S: Bilkent’teki deneyimlerinizin, şu anki profesyonel ve kişisel hedefleriniz üzerindeki etkisi ne oldu?
C: Bilkent’te disiplini öğrendim, enstrümanımla nasıl çalışacağımı, baskı altında performans göstermeyi; her şeyden önce nasıl gerçekten dinleyerek, anlayarak müzik yapabileceğimi öğrendim. Müziğin sanatla, edebiyatla bir bütün olduğunu. Zarema hocama bu konularda çok minettarım.
S: Bilkent’de en çok özlediğiniz şey nedir?
C: Bilkent’teki bir aile gibi olan ortamı özlüyorum. Arkadaşlarım şimdi dünyanın farklı köşelerine dağıldılar. Oradayken hepimiz neredeyse tüm günü birlikte fakültede geçiriyorduk. Çok eğlendik, çok güzel anılar biriktirdik.
S: Bilkent’de unutamadığınız bir anınızı bizimle paylaşabilir misiniz?
C: Piyano sınıfıyla başka şehirlerde verdiğimiz konserleri, gece geç saatlerde okulda çalışırken arkadaşlarımın etüd odama gelmesini ve kışın soğuğunda okula sandaletle gitmemi hep gülümseyerek hatırlıyorum. Bir de her sabah kocaman bir kahve alıp onu inatla yürüyerek yokuştan yukarı çıkarıyordum.
S: Öğrencilere vereceğiniz tek bir mesajınız olsa, bu ne olurdu?

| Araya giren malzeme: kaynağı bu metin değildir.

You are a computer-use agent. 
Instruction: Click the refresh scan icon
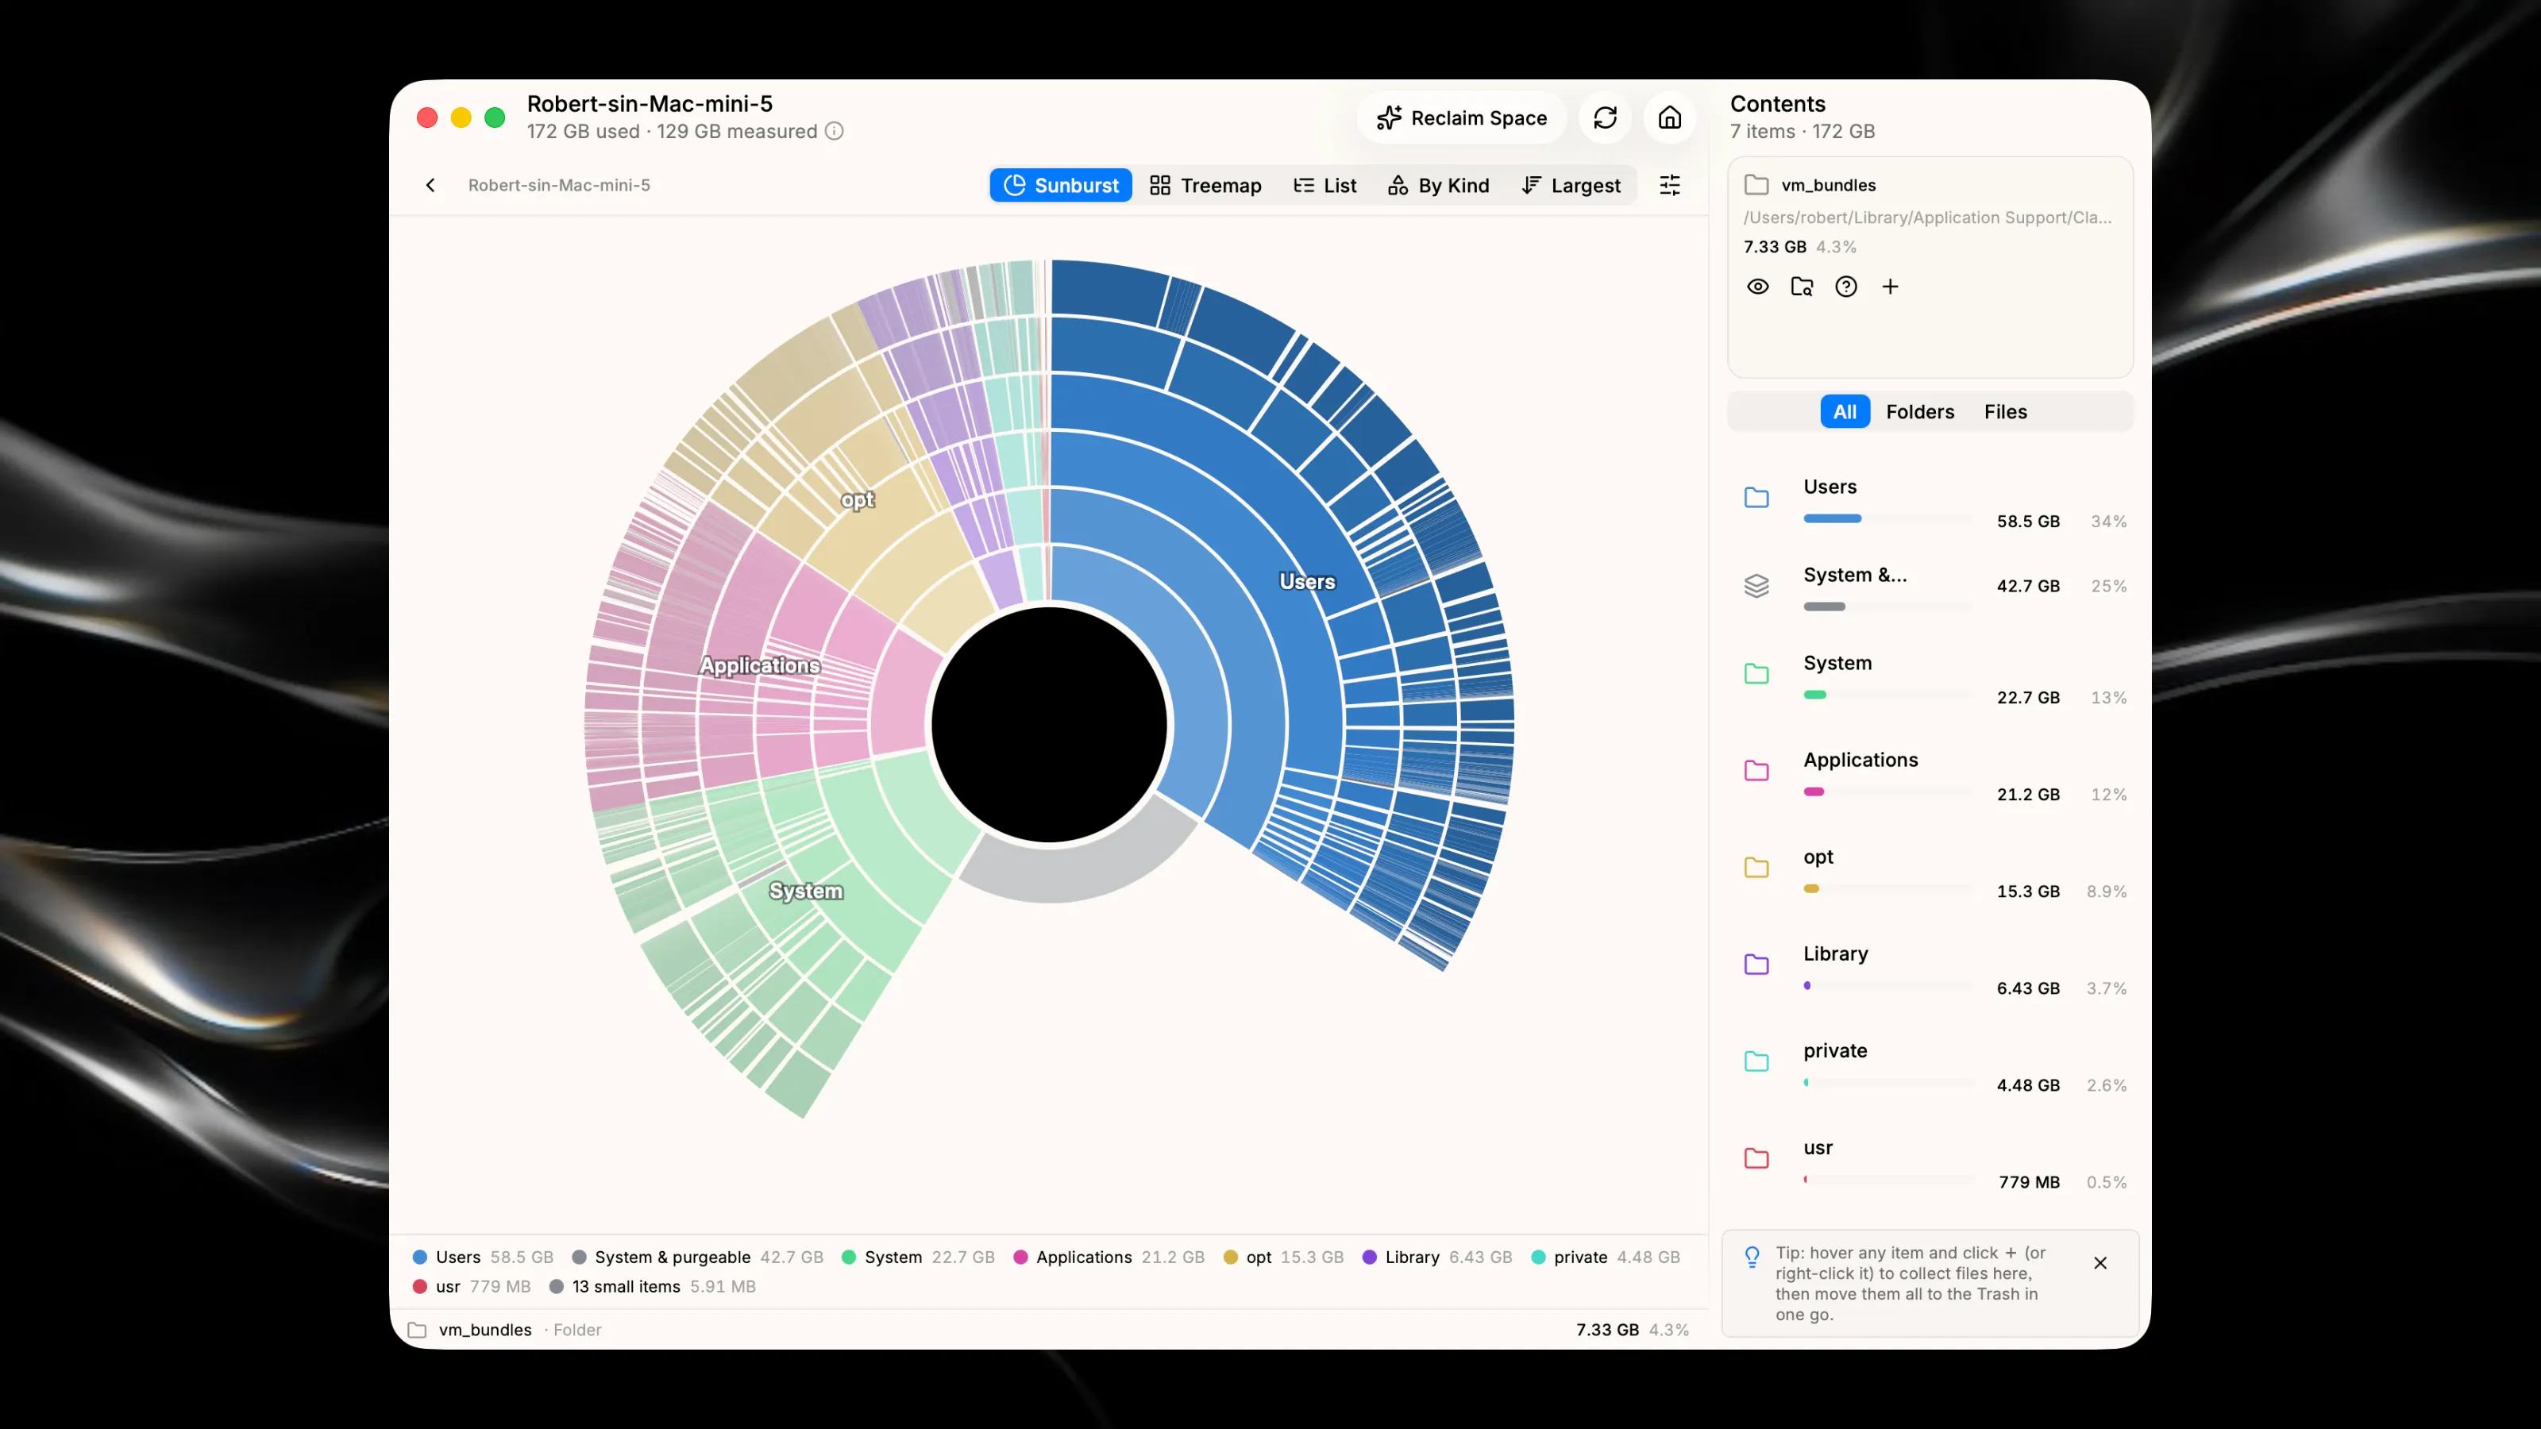click(x=1605, y=118)
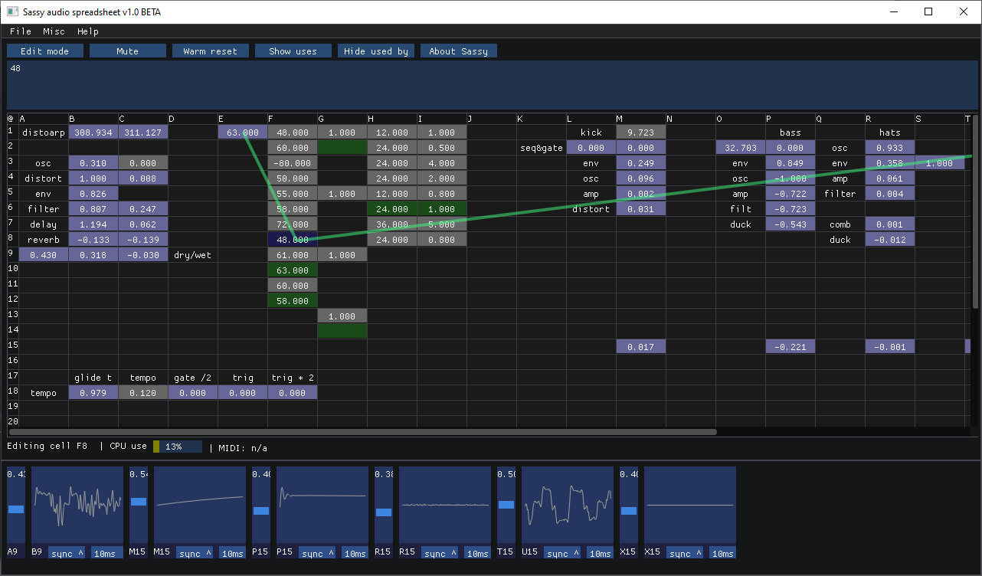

C: Çok sevdiğim bir arkadaşımın yıllığıma yazdığı gibi: „Auch aus Steinen, die einem in den Weg gelegt werden, kann man etwas Schönes bauen. ” – Johann Wolfgang von Goethe. – Yoluna koyulan taşlardan bile güzel bir şey inşaa edebilirsin. Evet, hayatımızda zorluklar çıkacak ama ona inat hayallerimizin peşinden gitmeli ve belirsizlikleri; sonsuz olanaklar, bizi özümüzde olduğumuz kişiye bir adım daha yaklaştıran fırsatlar olarak görmeliyiz.